Vietnamese tax inspectors have found multiple violations at the local subsidiary of German retail giant Metro, estimating them to be worth VND507 billion (US$23.7 million).
Of the total amount, Metro Cash & Carry Vietnam was ordered to immediately pay VND62 billion ($2.8 million) in arrears of income taxes for its foreign experts, news website VietNamNet reported on Tuesday.
As for the rest, more than 66 percent of which was illegitimate losses, the General Department of Taxation allowed the retailer to correct its violations by "making adjustments in its books," it said.
The department was quoted as saying that the company had to eliminate losses of VND245 billion ($11.1 million) it reported in the 2006-2008 period.
Metro attributed the losses to franchise fees it paid its parenting company during the time, but it failed to register the franchise agreement with Vietnamese authorities as regulated. The losses, therefore, could not be accepted.

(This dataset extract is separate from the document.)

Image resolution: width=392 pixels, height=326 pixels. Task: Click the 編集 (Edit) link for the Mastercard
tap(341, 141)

The retailer was also found setting aside excessive budget for depreciation and reserve funds, leading to another inadmissible losses of VND90 billion ($4.1 million), according to the department.
Tax evasion suspicion
Metro Cash & Carry Vietnam, awaiting to be transferred to a Thai investor, is among foreign investors that are suspected of evading taxes through transfer pricing.
It reported accumulated losses of VND598 billion ($27.2 million) from 2007-2010, but still managed to open 10 stores across Vietnam over the years, VietNamNet reported.

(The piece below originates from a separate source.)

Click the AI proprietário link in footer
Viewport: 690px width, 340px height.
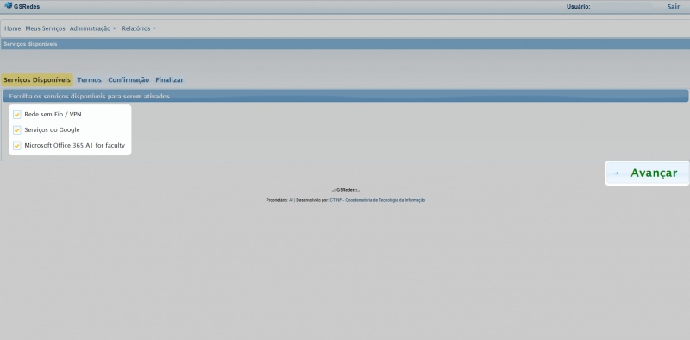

The retailer now has 19 stores.
In fact, the Vietnamese cash-and-carry retailer did not pay any corporate tax for 12 of the 13 years it operated in Vietnam, consistently citing losses, according to tax inspectors, who started looking into the company following media reports about its lucrative M&A deal.
Last August it was reported that Thailand’s Berli Jucker PCL (BJC) offered to purchase the retailer for 665 million euros ($876 million), which was three times higher than the total invested capital.
The deal was later stalled as 89 percent of BJC's shareholders voted against it.
However, BJC's major investor TCC Holding early this month announced that it will proceed with the takeover.
Under Vietnamese laws, Metro would be subject to at least 22 percent tax on the transfer.